• [Textauszug]
Bilanz der Ruhrtriennale

Erfolg mit schweren Stoffen

Ins rechte Licht gerückt: Der niederländische Intendant der Ruhrtriennale, Johan Simons, wollte ein neues Publikum anlocken.
Ins rechte Licht gerückt: Der niederländische Intendant der Ruhrtriennale, Johan Simons, wollte ein neues Publikum anlocken. © dpa / picture alliance / Bernd Thissen
Von Stefan Keim |
Auf der diesjährigen Ruhrtriennale wurden so viele Karten verkauft wie nie zuvor - trotz eines schwergewichtigen Programms. Intendant Johan Simons wollte Menschen für das Kunstfestival interessieren, die sonst nicht ins Theater gehen. Ist ihm das gelungen?
Johan Simons ist nicht feige. Er will Menschen für die Ruhrtriennale interessieren, die sonst nicht ins Theater gehen. Diesen Anspruch hatten schon viele Theatermacher, und am Ende saßen dann doch die üblichen Verdächtigen im Parkett. Vor allem zu Beginn gab es deutliche Bemühungen, das zu ändern. Da standen Leute der Ruhrtriennale in Dinslaken auf dem Marktplatz und luden die Leute ein, den neuen Spielort, die Zeche Lohberg zu besuchen. Hunderte kamen zu den Proben der Eröffnungspremiere "Accattone". Johan Simons, der selbst aus einfachen Verhältnissen stammt, hat eine direkte, bodenständige Art, die ankommt. Ein Wangen küssender Champagnerschwenker ist er nicht. Aber abgesehen von der direkten Ansprache in Dinslaken war das Marketingkonzept der Ruhrtriennale kaum geeignet, neues Publikum anzusprechen.

• [Daten]
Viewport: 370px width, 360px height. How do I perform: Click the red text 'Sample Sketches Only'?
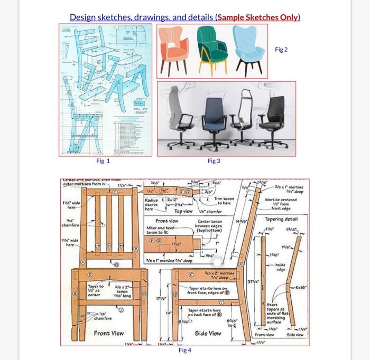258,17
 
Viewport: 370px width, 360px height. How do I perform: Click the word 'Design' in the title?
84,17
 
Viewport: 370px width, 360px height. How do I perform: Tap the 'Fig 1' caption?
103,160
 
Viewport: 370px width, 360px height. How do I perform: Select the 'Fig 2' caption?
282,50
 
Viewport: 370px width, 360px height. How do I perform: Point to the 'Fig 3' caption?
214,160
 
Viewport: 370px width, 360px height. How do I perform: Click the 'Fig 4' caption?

• [Aufgabenstellung] Warum standen laut dem Bericht zur Ruhrtriennale Leute des Festivals in Dinslaken auf dem Marktplatz? Antworte in ein bis zwei Sätzen.

• [Lösung der Aufgabe] Sie luden dort die Leute ein, den neuen Spielort, die Zeche Lohberg, zu besuchen. Damit wollte die Ruhrtriennale Menschen erreichen, die sonst nicht ins Theater gehen, damit nicht wieder nur die üblichen Verdächtigen im Parkett sitzen.